Action item :: Lines from the one containing "Task: Click the integer" through the last line of the data are to be repeated word for word, both ends included.

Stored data
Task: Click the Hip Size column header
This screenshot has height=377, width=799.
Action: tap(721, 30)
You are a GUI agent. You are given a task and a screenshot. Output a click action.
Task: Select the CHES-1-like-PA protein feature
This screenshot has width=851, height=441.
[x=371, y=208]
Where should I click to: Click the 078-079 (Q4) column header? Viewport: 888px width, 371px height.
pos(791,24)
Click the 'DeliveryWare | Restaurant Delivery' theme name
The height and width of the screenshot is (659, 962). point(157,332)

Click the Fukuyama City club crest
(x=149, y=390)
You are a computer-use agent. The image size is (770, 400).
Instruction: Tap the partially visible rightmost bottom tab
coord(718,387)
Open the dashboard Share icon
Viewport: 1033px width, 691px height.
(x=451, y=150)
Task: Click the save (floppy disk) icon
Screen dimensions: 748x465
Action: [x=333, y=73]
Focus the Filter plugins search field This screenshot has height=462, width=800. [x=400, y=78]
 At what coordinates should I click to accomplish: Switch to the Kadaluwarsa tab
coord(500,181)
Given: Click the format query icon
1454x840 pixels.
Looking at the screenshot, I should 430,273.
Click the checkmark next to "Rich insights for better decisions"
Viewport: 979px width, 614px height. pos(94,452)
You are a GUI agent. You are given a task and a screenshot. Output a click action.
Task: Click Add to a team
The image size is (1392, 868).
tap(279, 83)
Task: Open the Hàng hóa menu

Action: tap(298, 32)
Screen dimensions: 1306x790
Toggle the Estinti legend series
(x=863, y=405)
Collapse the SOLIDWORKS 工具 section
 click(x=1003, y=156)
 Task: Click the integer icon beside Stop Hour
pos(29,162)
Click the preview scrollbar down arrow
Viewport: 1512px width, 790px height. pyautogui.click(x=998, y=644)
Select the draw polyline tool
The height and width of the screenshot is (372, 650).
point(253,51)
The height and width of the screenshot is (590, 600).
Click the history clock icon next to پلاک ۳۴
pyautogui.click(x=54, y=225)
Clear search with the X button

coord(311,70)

Task solution ::
 Task: Click the integer icon beside Stop Hour
pos(29,162)
Click the preview scrollbar down arrow
Viewport: 1512px width, 790px height. pyautogui.click(x=998, y=644)
Select the draw polyline tool
The height and width of the screenshot is (372, 650).
point(253,51)
The height and width of the screenshot is (590, 600).
Click the history clock icon next to پلاک ۳۴
pyautogui.click(x=54, y=225)
Clear search with the X button

coord(311,70)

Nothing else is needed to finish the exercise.